- **Required action**
Work out how many lines in the entries contain the string "computer", and give nothing but that number.

(Records from a dataset)

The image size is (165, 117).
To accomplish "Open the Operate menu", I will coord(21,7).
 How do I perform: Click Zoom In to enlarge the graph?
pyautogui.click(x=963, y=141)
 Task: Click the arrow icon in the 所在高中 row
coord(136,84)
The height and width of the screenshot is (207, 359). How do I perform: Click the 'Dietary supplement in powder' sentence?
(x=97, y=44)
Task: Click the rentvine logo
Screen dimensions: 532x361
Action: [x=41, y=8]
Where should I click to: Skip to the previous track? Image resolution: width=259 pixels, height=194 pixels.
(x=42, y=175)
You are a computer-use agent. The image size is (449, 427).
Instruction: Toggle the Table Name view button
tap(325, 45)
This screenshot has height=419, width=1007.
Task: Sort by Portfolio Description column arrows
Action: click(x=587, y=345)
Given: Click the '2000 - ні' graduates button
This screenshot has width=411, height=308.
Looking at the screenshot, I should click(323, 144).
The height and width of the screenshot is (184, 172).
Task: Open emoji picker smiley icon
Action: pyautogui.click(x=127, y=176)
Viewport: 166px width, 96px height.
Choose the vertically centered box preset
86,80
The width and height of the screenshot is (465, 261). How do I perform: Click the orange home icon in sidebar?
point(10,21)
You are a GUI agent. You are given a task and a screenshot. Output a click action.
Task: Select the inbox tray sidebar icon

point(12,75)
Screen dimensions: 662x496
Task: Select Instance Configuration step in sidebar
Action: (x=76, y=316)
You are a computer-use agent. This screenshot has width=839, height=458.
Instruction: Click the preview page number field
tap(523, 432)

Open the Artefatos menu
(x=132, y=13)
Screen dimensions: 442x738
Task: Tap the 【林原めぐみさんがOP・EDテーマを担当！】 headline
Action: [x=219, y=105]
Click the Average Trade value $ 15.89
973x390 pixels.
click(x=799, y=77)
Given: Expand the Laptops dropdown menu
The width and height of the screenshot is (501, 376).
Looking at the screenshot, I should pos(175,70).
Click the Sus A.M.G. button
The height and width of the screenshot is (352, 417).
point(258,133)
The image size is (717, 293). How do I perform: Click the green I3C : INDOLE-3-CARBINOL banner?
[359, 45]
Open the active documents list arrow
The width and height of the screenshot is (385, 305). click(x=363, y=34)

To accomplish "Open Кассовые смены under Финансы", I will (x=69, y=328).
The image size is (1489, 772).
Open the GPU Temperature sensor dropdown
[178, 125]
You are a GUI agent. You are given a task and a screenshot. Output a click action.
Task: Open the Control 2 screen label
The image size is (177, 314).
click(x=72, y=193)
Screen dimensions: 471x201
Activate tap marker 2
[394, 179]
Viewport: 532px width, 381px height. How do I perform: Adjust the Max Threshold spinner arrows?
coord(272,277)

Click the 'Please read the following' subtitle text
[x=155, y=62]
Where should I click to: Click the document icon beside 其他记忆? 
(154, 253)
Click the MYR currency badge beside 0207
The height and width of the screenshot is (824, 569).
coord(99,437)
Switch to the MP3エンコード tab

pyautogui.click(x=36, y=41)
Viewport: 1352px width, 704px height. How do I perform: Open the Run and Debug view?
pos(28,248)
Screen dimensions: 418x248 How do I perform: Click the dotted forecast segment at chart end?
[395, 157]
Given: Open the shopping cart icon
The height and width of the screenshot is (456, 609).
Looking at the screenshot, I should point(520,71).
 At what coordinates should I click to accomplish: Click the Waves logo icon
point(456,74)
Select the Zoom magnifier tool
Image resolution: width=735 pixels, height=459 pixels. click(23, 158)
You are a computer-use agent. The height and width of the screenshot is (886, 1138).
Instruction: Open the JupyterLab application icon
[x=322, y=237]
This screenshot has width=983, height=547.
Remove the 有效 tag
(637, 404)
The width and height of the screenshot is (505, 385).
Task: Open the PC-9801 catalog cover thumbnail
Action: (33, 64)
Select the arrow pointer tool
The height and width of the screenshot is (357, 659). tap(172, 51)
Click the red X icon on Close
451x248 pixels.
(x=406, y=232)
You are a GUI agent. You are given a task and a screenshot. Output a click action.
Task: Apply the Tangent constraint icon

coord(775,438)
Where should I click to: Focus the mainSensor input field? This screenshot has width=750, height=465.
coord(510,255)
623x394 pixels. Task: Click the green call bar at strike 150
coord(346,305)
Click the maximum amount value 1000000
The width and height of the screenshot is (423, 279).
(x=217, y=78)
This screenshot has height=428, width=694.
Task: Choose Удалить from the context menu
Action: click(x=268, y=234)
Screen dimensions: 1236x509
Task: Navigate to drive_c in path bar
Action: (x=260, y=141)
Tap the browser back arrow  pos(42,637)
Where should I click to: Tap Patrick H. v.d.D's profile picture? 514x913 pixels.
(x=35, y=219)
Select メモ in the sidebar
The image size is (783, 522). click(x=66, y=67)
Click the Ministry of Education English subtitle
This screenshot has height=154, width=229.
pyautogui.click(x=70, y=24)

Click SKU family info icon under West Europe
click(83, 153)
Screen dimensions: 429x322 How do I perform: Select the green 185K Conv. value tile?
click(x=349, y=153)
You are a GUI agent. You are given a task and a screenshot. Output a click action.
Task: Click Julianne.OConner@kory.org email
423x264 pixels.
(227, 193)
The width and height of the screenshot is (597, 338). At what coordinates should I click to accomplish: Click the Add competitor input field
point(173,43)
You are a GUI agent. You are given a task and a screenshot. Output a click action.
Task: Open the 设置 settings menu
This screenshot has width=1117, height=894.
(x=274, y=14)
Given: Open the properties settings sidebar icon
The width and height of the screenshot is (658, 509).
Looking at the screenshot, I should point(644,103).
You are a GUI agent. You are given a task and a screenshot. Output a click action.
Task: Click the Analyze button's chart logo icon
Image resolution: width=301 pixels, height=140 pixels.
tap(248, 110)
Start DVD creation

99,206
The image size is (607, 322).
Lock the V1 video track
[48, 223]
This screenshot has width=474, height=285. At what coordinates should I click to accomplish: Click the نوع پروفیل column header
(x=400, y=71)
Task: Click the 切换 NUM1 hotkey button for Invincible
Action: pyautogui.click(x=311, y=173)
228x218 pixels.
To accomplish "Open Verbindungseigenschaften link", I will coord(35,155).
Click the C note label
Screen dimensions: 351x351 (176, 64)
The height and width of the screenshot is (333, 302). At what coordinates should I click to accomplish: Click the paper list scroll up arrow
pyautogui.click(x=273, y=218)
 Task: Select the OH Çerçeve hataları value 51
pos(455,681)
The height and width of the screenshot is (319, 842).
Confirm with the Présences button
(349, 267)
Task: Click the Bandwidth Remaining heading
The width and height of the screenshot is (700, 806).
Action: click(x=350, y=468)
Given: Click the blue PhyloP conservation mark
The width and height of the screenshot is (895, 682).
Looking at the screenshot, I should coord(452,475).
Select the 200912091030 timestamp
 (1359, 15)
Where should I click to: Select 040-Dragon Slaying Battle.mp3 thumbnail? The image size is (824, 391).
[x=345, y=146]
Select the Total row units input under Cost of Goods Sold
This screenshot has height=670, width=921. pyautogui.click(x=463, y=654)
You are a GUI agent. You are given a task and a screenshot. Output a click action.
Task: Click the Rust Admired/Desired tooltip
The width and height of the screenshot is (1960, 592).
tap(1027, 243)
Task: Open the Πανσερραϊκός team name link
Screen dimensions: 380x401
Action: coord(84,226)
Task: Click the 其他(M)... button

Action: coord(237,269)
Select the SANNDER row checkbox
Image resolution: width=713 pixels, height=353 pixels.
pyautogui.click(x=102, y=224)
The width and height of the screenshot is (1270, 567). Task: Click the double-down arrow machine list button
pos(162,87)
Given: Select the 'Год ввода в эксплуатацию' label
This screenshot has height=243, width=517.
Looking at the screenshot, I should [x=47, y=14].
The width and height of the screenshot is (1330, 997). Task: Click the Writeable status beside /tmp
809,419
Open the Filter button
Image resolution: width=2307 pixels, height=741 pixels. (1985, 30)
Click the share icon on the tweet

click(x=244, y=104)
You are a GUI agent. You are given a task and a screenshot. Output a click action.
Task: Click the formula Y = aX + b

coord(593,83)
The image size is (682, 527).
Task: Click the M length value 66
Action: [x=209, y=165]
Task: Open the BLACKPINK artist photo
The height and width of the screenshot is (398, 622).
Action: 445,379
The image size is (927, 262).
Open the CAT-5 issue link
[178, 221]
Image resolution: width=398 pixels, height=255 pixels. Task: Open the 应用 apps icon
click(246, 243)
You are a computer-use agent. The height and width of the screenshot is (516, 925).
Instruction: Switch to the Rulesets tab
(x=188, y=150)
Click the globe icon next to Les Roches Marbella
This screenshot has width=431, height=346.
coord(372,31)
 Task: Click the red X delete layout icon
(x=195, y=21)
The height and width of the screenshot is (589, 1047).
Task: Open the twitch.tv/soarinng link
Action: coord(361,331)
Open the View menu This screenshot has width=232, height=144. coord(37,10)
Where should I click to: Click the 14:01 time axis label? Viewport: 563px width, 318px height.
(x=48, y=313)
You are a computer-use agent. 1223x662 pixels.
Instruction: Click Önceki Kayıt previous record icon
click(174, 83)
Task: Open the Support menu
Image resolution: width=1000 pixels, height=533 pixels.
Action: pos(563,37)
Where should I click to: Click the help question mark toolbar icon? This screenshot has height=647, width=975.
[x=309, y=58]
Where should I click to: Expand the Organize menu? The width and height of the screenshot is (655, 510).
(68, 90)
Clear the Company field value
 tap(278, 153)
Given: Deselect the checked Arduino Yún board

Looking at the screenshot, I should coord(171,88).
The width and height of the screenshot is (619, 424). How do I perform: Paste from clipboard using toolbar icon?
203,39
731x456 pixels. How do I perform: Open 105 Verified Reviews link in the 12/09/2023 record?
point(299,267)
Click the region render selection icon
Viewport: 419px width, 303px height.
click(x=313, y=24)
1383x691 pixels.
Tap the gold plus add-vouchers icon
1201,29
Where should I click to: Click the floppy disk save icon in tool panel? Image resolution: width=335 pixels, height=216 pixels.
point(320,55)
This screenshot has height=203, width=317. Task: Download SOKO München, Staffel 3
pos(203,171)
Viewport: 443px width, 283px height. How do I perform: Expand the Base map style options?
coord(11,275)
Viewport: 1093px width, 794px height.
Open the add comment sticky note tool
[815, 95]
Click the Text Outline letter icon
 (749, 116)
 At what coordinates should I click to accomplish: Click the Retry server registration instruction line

- **Answer section**
5